Hypertension as a chronic disease requires long-term disease management, including taking medication daily and making important lifestyle changes. The role of family support for patients during this life-long process has been a topic of interest among many researchers.
The overarching goal of this study is to determine the quantitative and qualitative association between family support and medication adherence among hypertensive patients in Kenya.
Methods
A mixed-method cross-sectional study was conducted in three healthcare facilities in Nairobi, Kenya. A questionnaire and in-depth follow-up interview were included to achieve the quantitative and qualitative goals respectively.
The questionnaire consisted of five sections: demographic information; health and medical information; medication adherence measurements; family support and family function measurements; and BP measurements.
The in-depth follow-up interview was conducted among patients who were willing to participate after the questionnaire survey. An interview guide was designed to lead the semi-structured individual interview with a focus on exploring how family members may contribute to patients’ HTN management.
Descriptive statistics were used to describe the patient profiles; Fisher’s exact test and Chi-square test were used to compare the level of medication adherence and family support among different subgroups of patients; bivariate logistic regression was used to determine the predictors of medication adherence; and multiple logistic regression was used to examine the independent association between family support/function and medication adherence. Grounded theory was used to guide the thematic analysis of the qualitative data.
Results
A total of 104 patients participated in the study. The majority of participants were female (n = 71, 68.27%) and urban residents (n = 95, 91.35%), with a mean age of 56.61 (SD = 11.70).
The overall control rate of HTN among the patients was low, with only 33.98% of them under control. The percentage of highly adherent patients determined by the Morisky Green Scale was 55.77% and was 26.92% as determined by the Hill-Bone Scale. Based on the Perceived Social Support from Family Scale, most of the patients (82.69%) reported strong family support. The majority of patients (77.88%) were determined to have “functional” families by the Family Function APGAR Scale, and 22.12% had dysfunctional families. Both the bivariate logistic regression and multiple logistic regression generated non-significant results for the association between family support/function and medication adherence using either scale.

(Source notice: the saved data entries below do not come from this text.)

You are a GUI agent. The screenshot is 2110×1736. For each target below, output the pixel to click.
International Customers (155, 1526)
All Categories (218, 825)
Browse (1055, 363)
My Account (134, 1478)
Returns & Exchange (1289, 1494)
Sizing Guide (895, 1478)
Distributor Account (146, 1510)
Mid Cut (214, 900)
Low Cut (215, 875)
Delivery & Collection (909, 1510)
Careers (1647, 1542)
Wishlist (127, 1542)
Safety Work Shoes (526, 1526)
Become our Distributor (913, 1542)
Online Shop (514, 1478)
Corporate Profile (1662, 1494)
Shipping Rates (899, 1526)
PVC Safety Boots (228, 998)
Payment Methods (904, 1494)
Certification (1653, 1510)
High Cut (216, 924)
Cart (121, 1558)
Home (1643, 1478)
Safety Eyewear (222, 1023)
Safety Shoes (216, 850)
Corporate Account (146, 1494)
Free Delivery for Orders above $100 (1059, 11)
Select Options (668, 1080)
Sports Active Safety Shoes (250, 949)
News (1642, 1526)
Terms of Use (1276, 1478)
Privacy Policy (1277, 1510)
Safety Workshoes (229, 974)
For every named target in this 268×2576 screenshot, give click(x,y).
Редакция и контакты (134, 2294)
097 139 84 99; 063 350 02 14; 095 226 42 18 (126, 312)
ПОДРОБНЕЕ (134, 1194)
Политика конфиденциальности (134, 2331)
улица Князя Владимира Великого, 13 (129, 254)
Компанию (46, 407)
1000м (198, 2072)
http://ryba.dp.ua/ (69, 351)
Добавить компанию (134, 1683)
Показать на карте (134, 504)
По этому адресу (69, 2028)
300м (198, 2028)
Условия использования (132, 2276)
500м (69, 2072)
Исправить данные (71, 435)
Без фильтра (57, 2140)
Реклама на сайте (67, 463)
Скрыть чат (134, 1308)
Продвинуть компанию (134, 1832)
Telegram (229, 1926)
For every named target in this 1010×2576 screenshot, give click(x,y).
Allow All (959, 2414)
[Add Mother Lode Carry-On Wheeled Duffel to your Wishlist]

Three major themes were generated from the qualitative analysis: patients’ family relationship and situation, patients’ perceptions about HTN and medication, and patients’ family in HTN management. The qualitative results suggested that patients’ support from their family members is promising in improving HTN control and medication adherence. However, a low level of health knowledge among patients and their families may present substantial barriers to HTN patients’ medication adherence.
Conclusion
Despite strong family support and a good family function level, HTN patients in Kenya have low medication adherence and are in a critical situation concerning BP control. Lack of health knowledge, limited involvement in patients’ HTN care, and unavailability and unaffordability of antihypertensive medicines are important obstacles that compromise the positive effects of family support on HTN control in Kenya. Future HTN control interventions in Kenya should prioritize providing better health education to the patients and their families, raising people’s awareness for hypertension screening and treatment, and further engaging patients’ families in HTN care. Additionally, the Kenyan government should enhance its healthcare system to ensure people’s accessibility to hypertension medicines and services.